Peter Kasting <zerodpx at gmail.com> has asked  for review:
Bug 19663: Image animation timers do not account for paint lag
https://bugs.webkit.org/show_bug.cgi?id=19663

Attachment 21864: patch v3
https://bugs.webkit.org/attachment.cgi?id=21864&action=edit

------- Additional Comments from Peter Kasting <zerodpx at gmail.com>
New patch.

This not only accounts for paint and timer lag, but skips frames as needed, and
in general deals with the case of "hidden" animated images.  Now you can switch
tabs and switch back and the image will sync to the proper place.

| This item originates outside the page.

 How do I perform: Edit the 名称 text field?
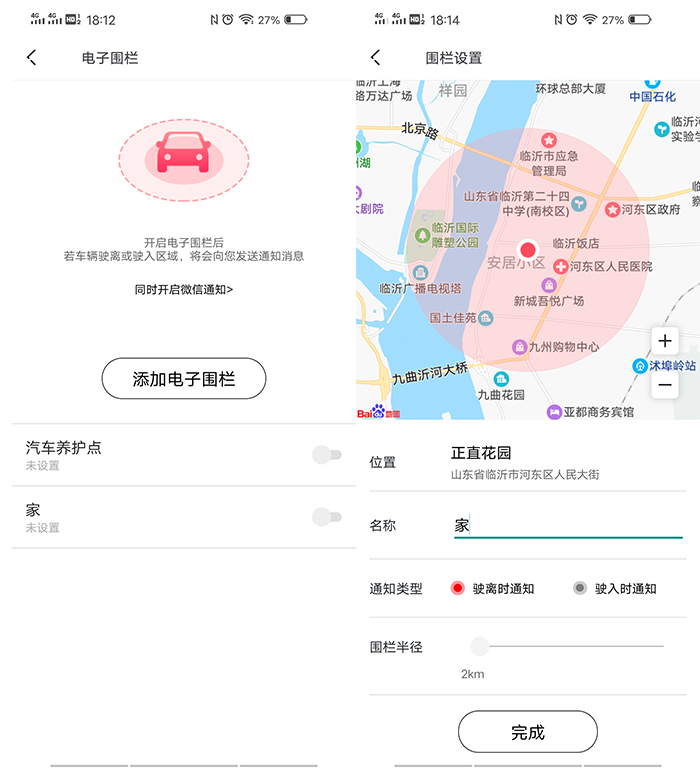(567, 525)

There are four caveats with this patch:

(1) Because we keep adding small values as doubles to calculate the desired
time for something to happen, I'm concerned this can suffer from floating point
roundoff error.  That said, the values are generally in the range of 0.05 or
higher, and we should be able to add a lot of these for a long time before we
find errors.  I think.	(My memory of how roundoff errors accumulate here is
weak.)

(2) This may need a conditional for when we are _way_ late on an animation
frame, in order to avoid doing excessive work when the user doesn't care.  If a
user has a hidden animation for 14 hours, and switches back, we're going to
iterate through 14 hours' worth of frames.  Even though we're not doing any
drawing or decoding in this process, it's still a lot of iterations.  Perhaps
we can say that once the frame is 5 minutes late, the user doesn't care about
resyncing.  That should be conservative and still fast enough to have no
noticeable impact.

(3) In the case where we want to change immediately, I do it synchronously
instead of setting a 0-wait timer.  This means the observers can get notified
of a change synchronously here.  I don't know if this is problematic.

(3) I moved startAnimation() calls in the various backends so that in the case
where we're skipping frames and need to immediately change the current frame,
we get the right frame before grabbing its bits to draw.  This reduces a weird
jumpy effect where you switch back to a tab and it draws the old frame and then
immediately a new frame.  However, as with (3), this means image observers can
get notified of the image changing, synchronously, before we actually draw the
image.	Again, I don't know how problematic this is.